Among the entries below, retype exactly the lines starting with the one with "Go to the next detection arrow" and going on through the one with "Viewport: 952px width, 708px height.", but not the pictures.
(Beginning of Supplied records)
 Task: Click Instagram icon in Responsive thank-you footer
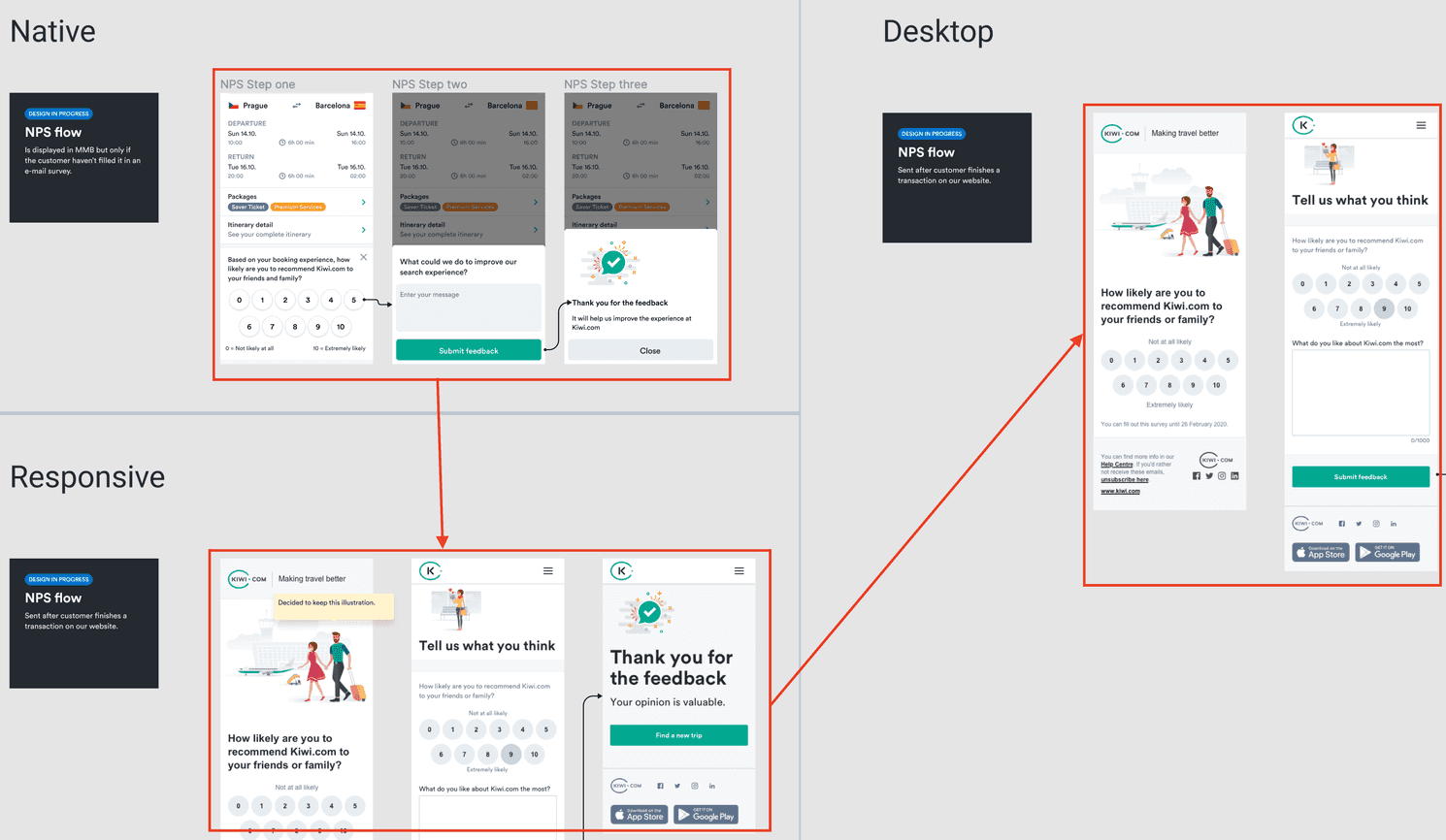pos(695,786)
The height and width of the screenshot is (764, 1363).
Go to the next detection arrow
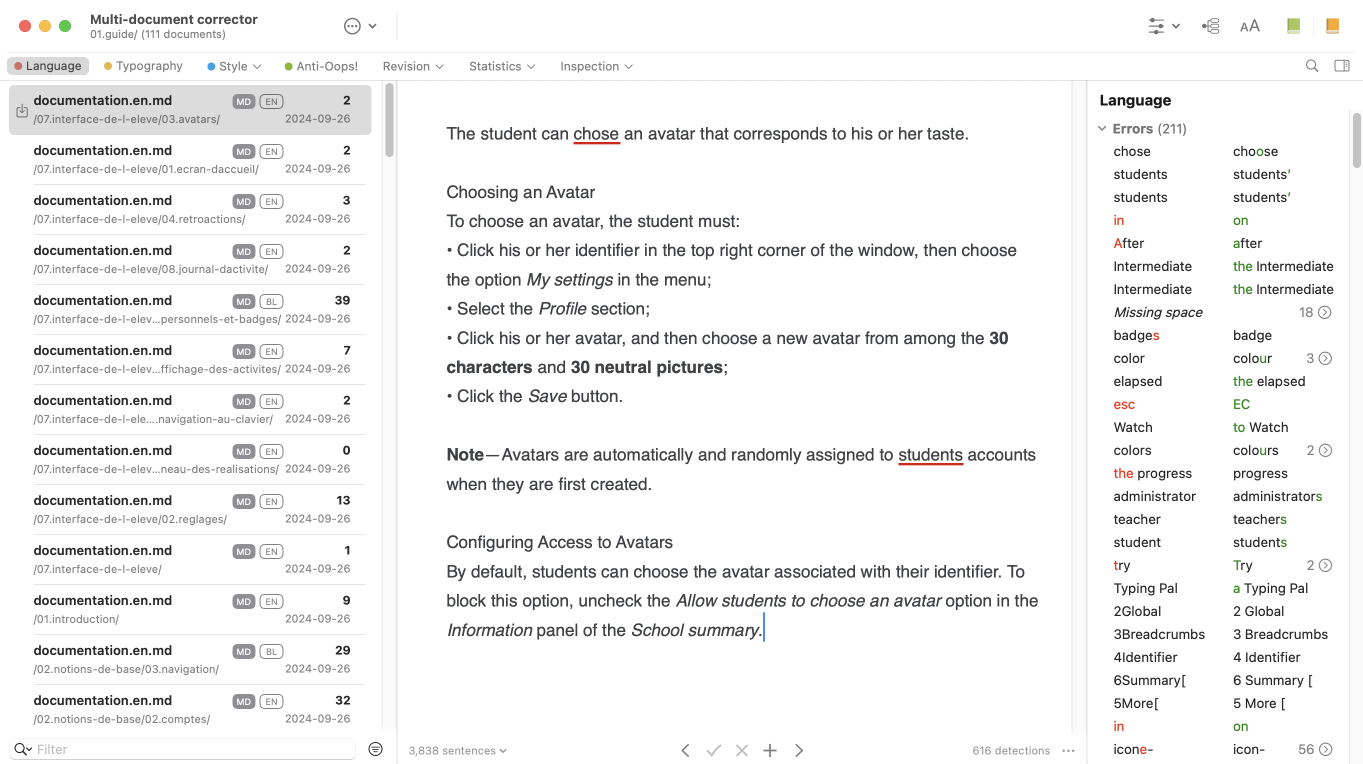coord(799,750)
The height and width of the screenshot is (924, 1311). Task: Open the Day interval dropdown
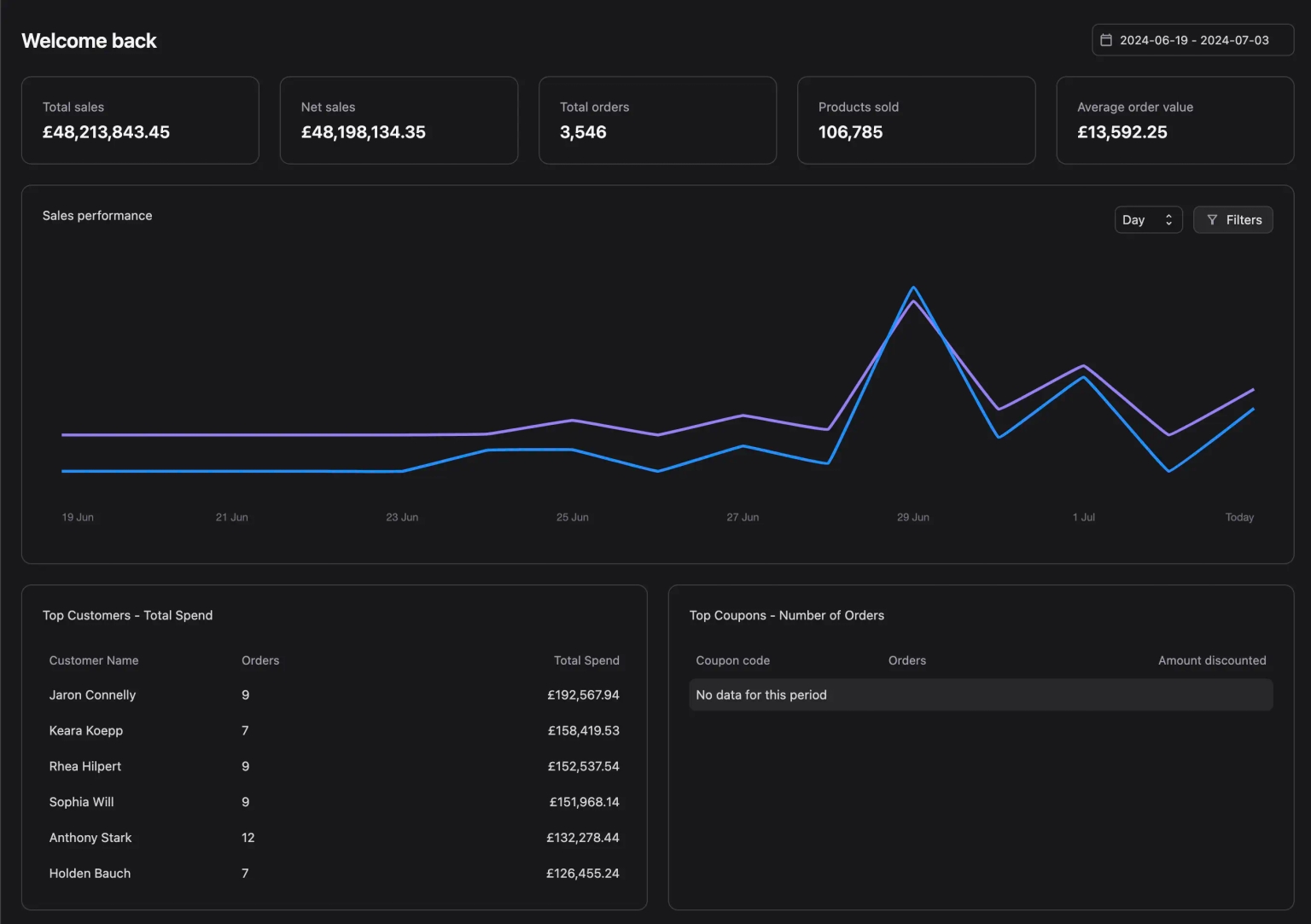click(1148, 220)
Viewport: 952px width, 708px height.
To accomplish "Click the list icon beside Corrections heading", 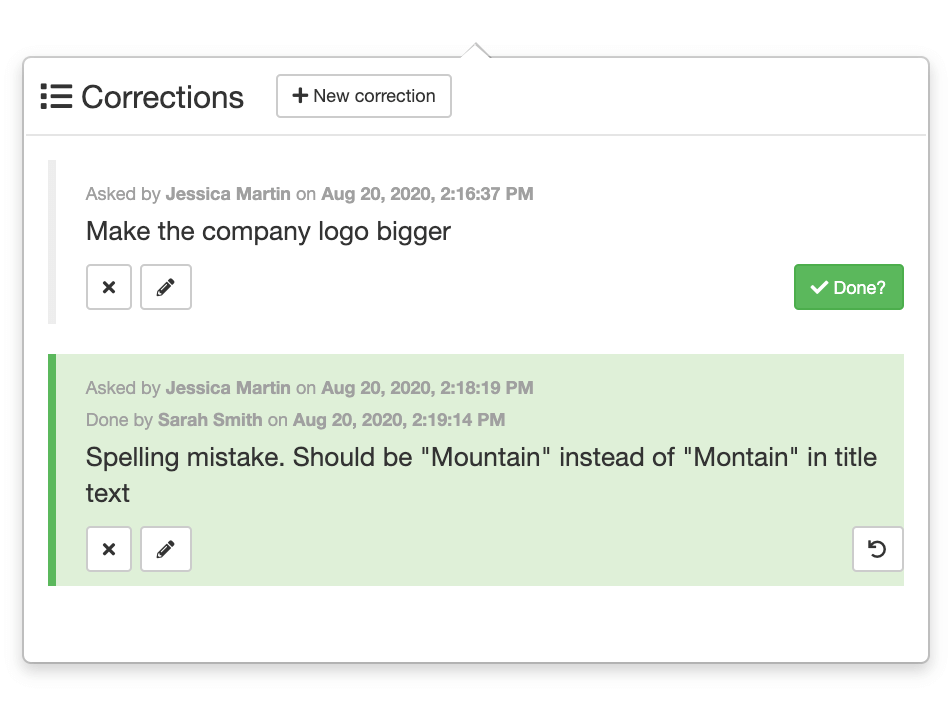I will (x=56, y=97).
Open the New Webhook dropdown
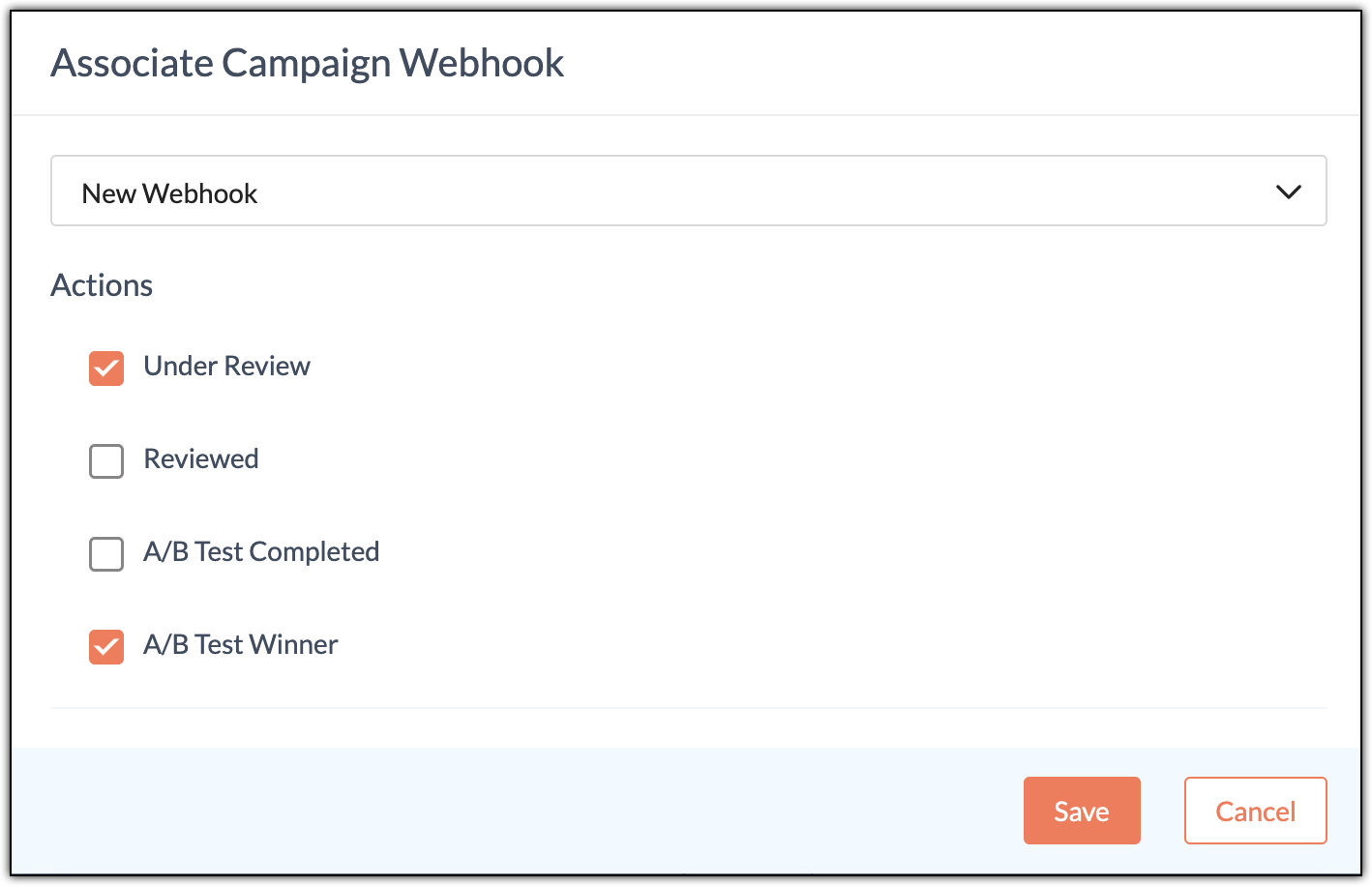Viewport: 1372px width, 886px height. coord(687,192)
(End of Supplied records)
* [Response to this task]:
Go to the next detection arrow
coord(799,750)
The height and width of the screenshot is (924, 1311). Task: Open the Day interval dropdown
click(1148, 220)
Viewport: 952px width, 708px height.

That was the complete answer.